茶的故事 

 台湾茶

 其の十七 頭份椪風茶

 
  苗栗の由来は「その十五 大湖酸柑茶」で紹介していますので、そちらを参照して下さい。

  苗栗県頭份鎮は、清朝の乾隆4年(1739)頃に福建省泉州出身の林耳順が福建や広東出身の漢人約三十人を連れて、 当時この地に住む平埔族の原住民と同意の上で開墾した地で、これが漢民族のこの地での開拓の始まりとされています。 のちの乾隆16年(1751)に広東省嘉應州鎮平の林洪、呉永忠ら約二百人の漢人が移住したとき、 開拓地を決めるのに「抓鬮」(くじの一種)を用いたところ、最初に引き当てたのがこの地でした。 そして、一番最初という意味を持つ「頭份」が地名となったのだそうです。

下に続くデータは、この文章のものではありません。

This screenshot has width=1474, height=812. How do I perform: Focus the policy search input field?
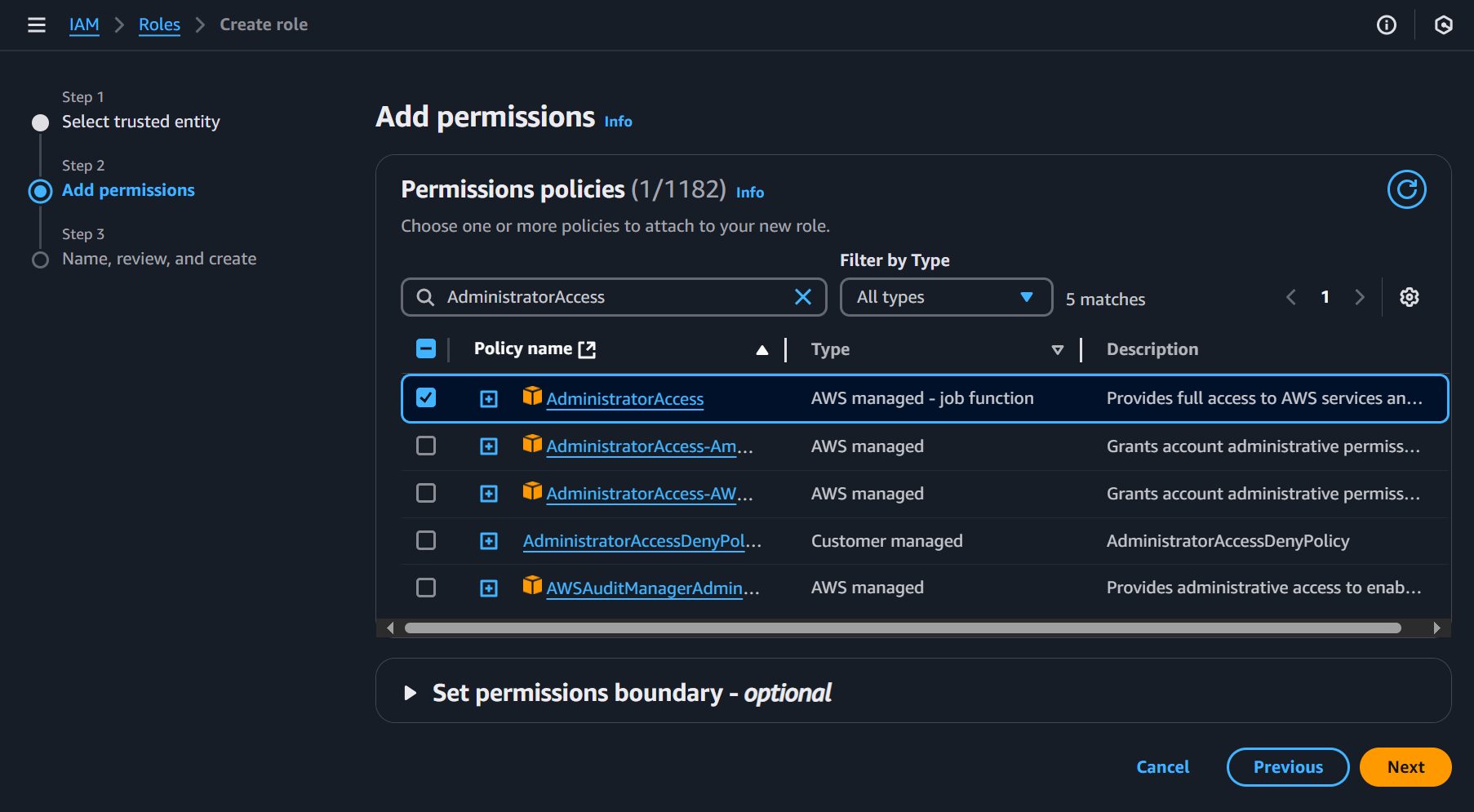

  その後、漢人は二份、三份、四份、五份などの諸地を開墾しました。 份は開墾した土地の股分(持分)の意味です。

  今回紹介する椪風茶は、その昔イギリスの女王によって東方美人茶 (Oriental Beauty) と命名されたと言われています。 また、西欧ではシャンパンのような烏龍茶 (Champagne Oolong) とも称され、中国語では香檳烏龍茶と書き、 シャンパンウーロンと呼ばれています。 代表的なフォルモサティーとして評価され、1900~1940年の間に多くヨーロッパに輸出されました。 最大の特徴は、烏龍茶として製茶した後に茶の先っぽに白毫と呼ばれるうぶ毛が白く残っていることです。 このため、白毫烏龍茶とも呼ばれます。 発酵度が高く、味はフルーティーな紅茶的な味で、中国茶を代表する名茶です。

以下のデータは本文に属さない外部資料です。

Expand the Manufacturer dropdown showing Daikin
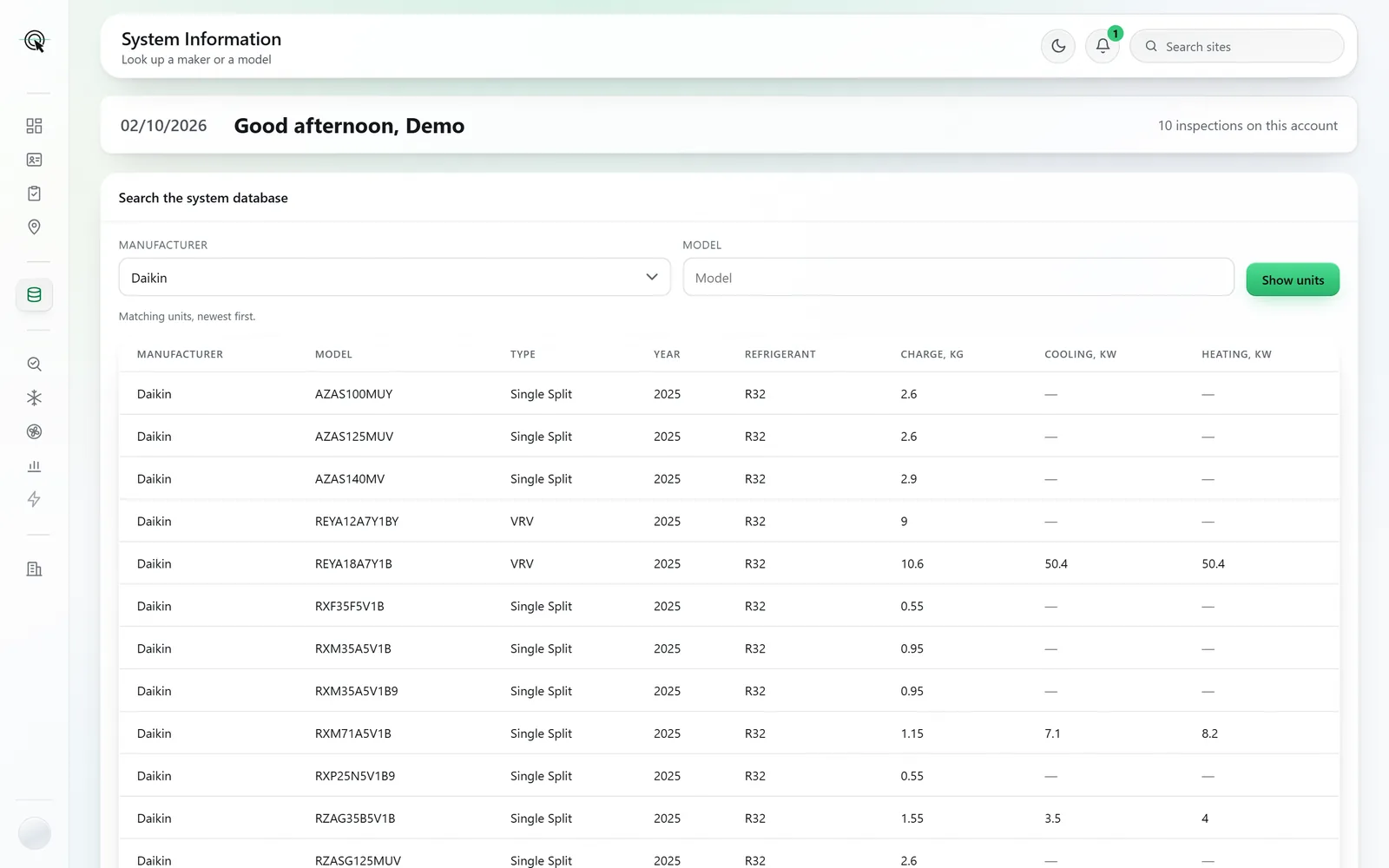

  また、台湾の苗栗、新竹一帯には、有名な逸話もあります。 井出季和太 著の『台湾治績志』によると、ある年茶樹が虫害にあい、茶葉が不作になりました。 ある農茶家は強行的に虫に噛まれた葉から茶を作り、台北において高値で売ったのです。 帰郷後にその話をしたところ、台湾語でほら吹きを意味する「膨風」と言われたそうです。 そして、この茶に膨風茶との名が付いたのだそうです。 のちに、膨風では良くないというので、膨に同じ発音の椪を充てて、椪風茶とも呼ばれるようになりました。 この逸話の年代については諸説ありますが、近年の研究では、東方美人茶の話を知っていた日本人が買ったという説が有力です。

  実は、椪風茶にはもう一つの名前「番庄烏龍茶」があります。 日本統治時代の前から洋行(当時の貿易会社)によって東方美人茶は高級烏龍茶として輸出されていました。 椪風茶を製茶する専門の茶館(当時は茶葉ブレンド専門の問屋を茶館と呼んでいました)は「洋番」(西洋人)のために働く窓口として、 「番庄館」と呼ばれ、東方美人茶も「番庄烏龍茶」と呼ばれたのです。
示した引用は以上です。